Ужасный смрад от гниющих трупов изгонял последних уцелевших жителей из развалин, и они ютились в болотах, в шалашах, каждое мгновение ожидая возвращения монголов и петли аркана, которая уведет их в мучительное рабство... Одна картина вспыхнула с ослепительной яркостью. Близ стен разрушенного Самарканда лежал на спине, раскорячив сухие длинные ноги, большой тощий верблюд; жизнь еще теплилась в его полных ужаса глазах. Несколько человек, почерневших от голода, отталкивая друг друга окровавленными до локтей руками, вырывали из распоротого живота верблюда куски внутренностей и тут же торопливо их пожирали... Лежавший безмолвно "потрясатель вселенной" длинными костлявыми ногами и иссохшими руками был похож на того верблюда, и такой же ужас смерти вспыхивал в его полуоткрытых глазах. И так же возле его тела уже теснились, отталкивая друг друга, наследники, стараясь урвать куски от великого кровавого наследства...
– Разве ты... не можешь... вспомнить?.. Скажи!
Елю-Чу-Цай прошептал:
– Ты в жизни сделал много и великих, и потрясающих, и страшных дел. Правдиво их перечислить сможет только тот, кто напишет книгу о твоих походах, делах и словах...
– Приказываем... призвать... людей знающих, чтобы... они... написали... сказание... о моих походах... делах... и словах...
– Это будет сделано .
В юрте было тихо. Иногда потрескивал костер, или порыв ветра, влетевшего через крышу, закручивал голубой дымок над костром. Опять прошипели слова:
– Что же... самое лучшее... из того... что я... сделал?
Желая утешить умирающего, Елю-Чу-Цай сказал:
– Самое лучшее из твоих дел — это твои законы "Яса". Следуя почтительно этим законам, твои потомки будут править вселенной десять тысяч лет .
– Верно! Тогда... настанет... спокойствие... кладбища... в пустынных степях... вырастет... тучная трава... а между могильными... курганами... будут пастись... только одни... монгольские кони...

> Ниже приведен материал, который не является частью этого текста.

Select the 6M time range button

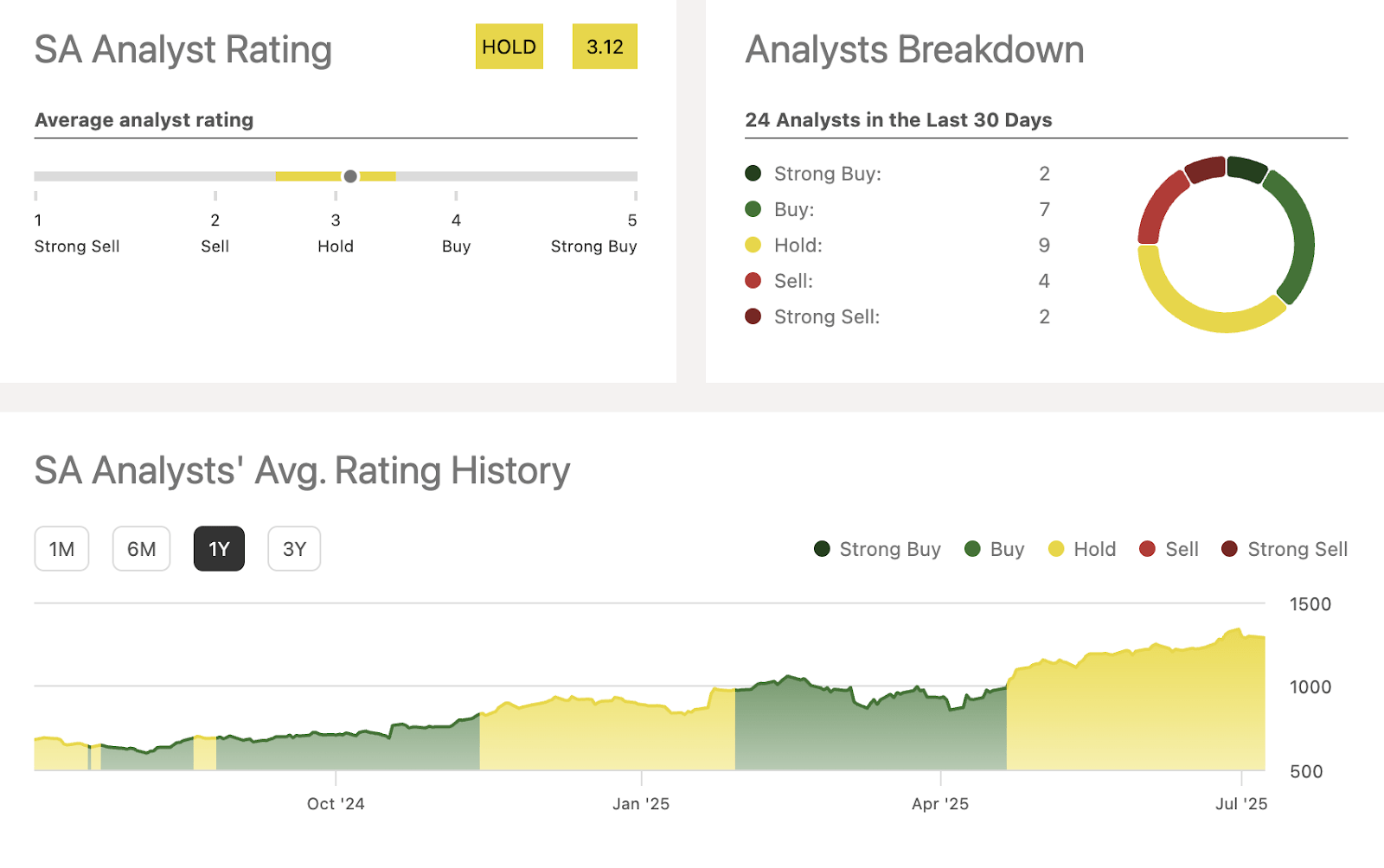point(141,548)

И, помолчав, каган добавил:
– И своевольные... куланы...
Чингиз-хан лежал неподвижный, закрыв глаза, с заострившимся носом и ввалившимися висками.

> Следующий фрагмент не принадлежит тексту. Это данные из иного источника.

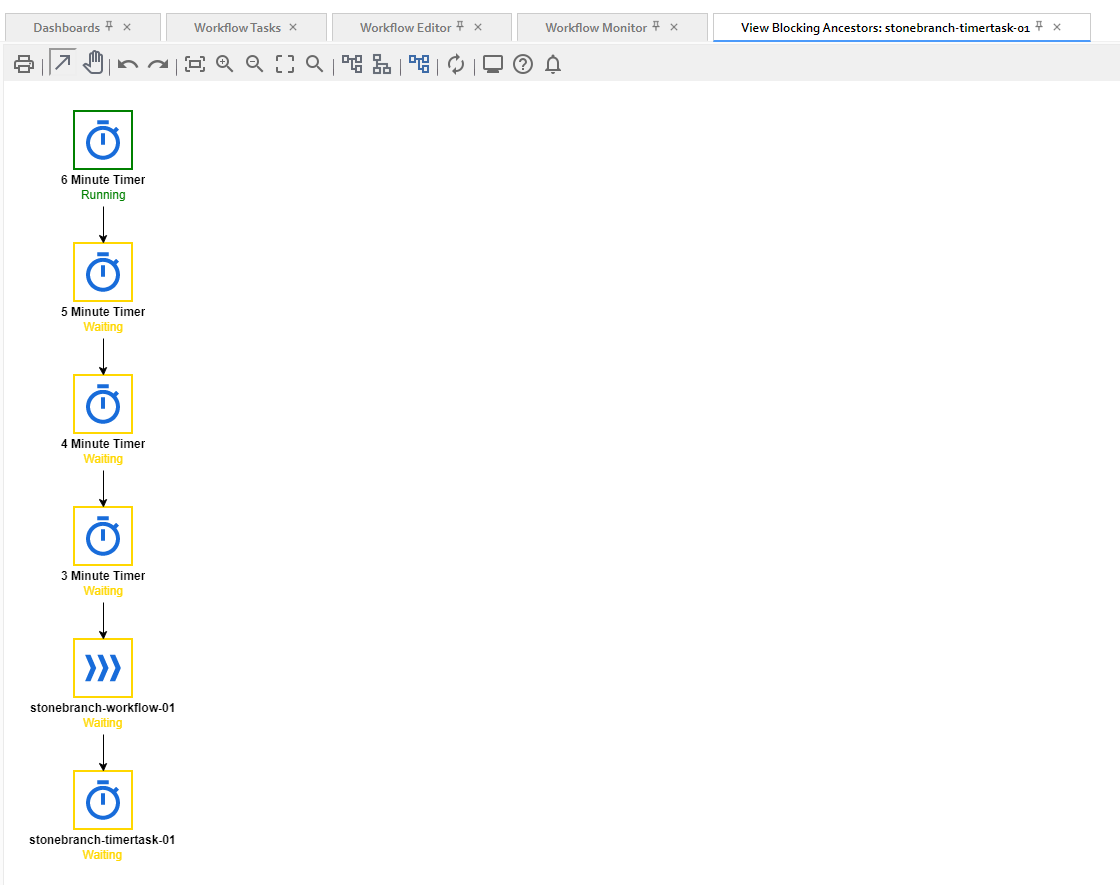Viewport: 1120px width, 885px height.
Task: Select the arrow pointer selection tool
Action: [x=63, y=64]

Бесшумно вошли Махмуд-Ялвач, китайский лекарь и главный шаман. Опустившись на колени в ногах у кагана, они замерли, ожидая, когда он очнется и заговорит. Каган открыл глаза, и взгляд его остановился на Махмуд-Ялваче.
– Как управляет... западным уделом... мой сын... Джагатай?

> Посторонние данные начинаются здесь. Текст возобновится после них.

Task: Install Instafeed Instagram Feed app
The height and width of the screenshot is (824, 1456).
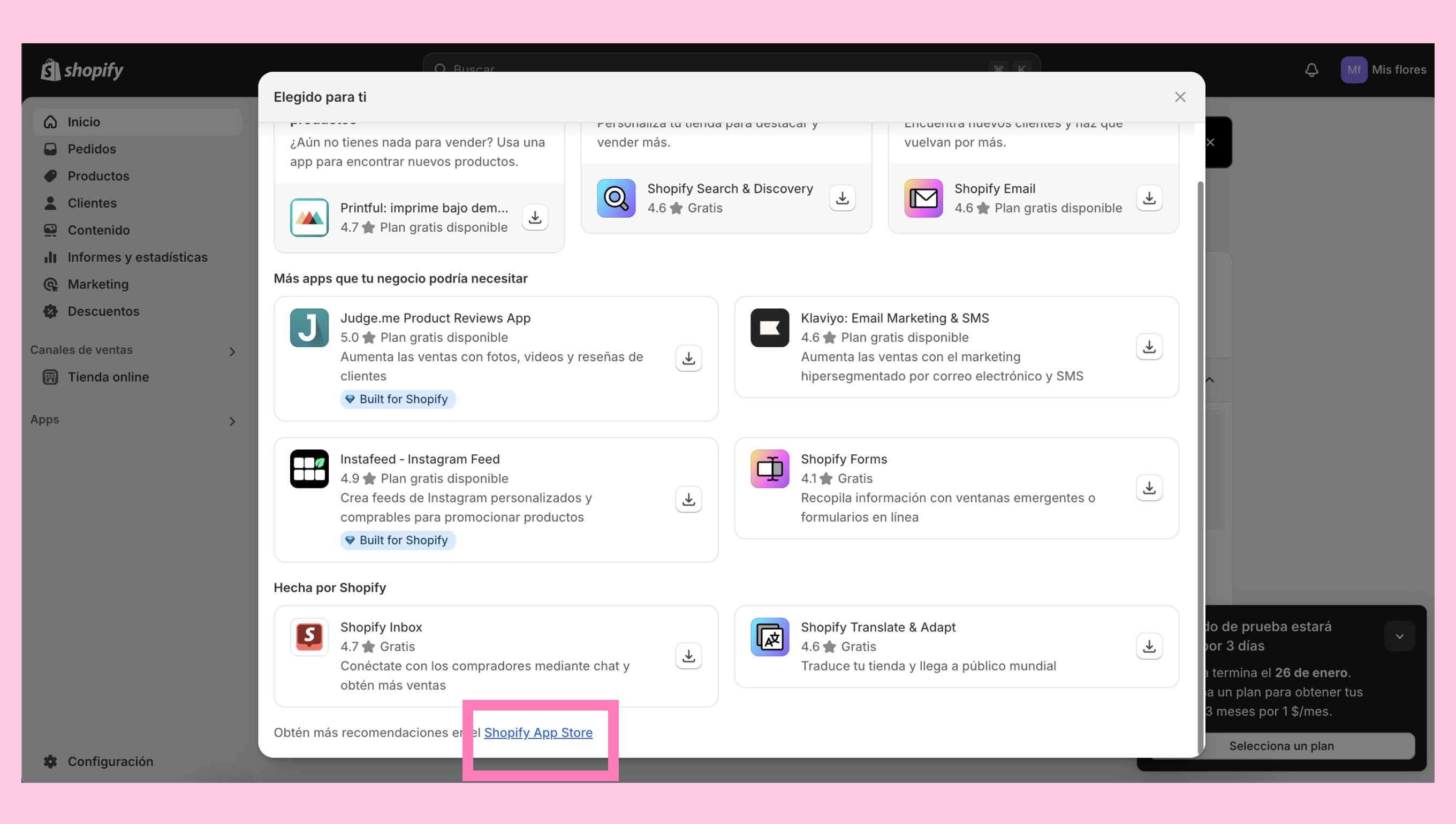Action: [x=688, y=499]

Махмуд-Ялвач, благообразный и нарядный, в красном халате с белоснежной чалмой, скрестив руки на дородном животе, склонился до земли.
– Твой доблестный сын Джагатай-хан, и все монголы-багатуры, и все покоренные народы его удела на берегах Сейхуна и Зеравшана молят аллаха о твоем здоровье и желают царствовать много лет.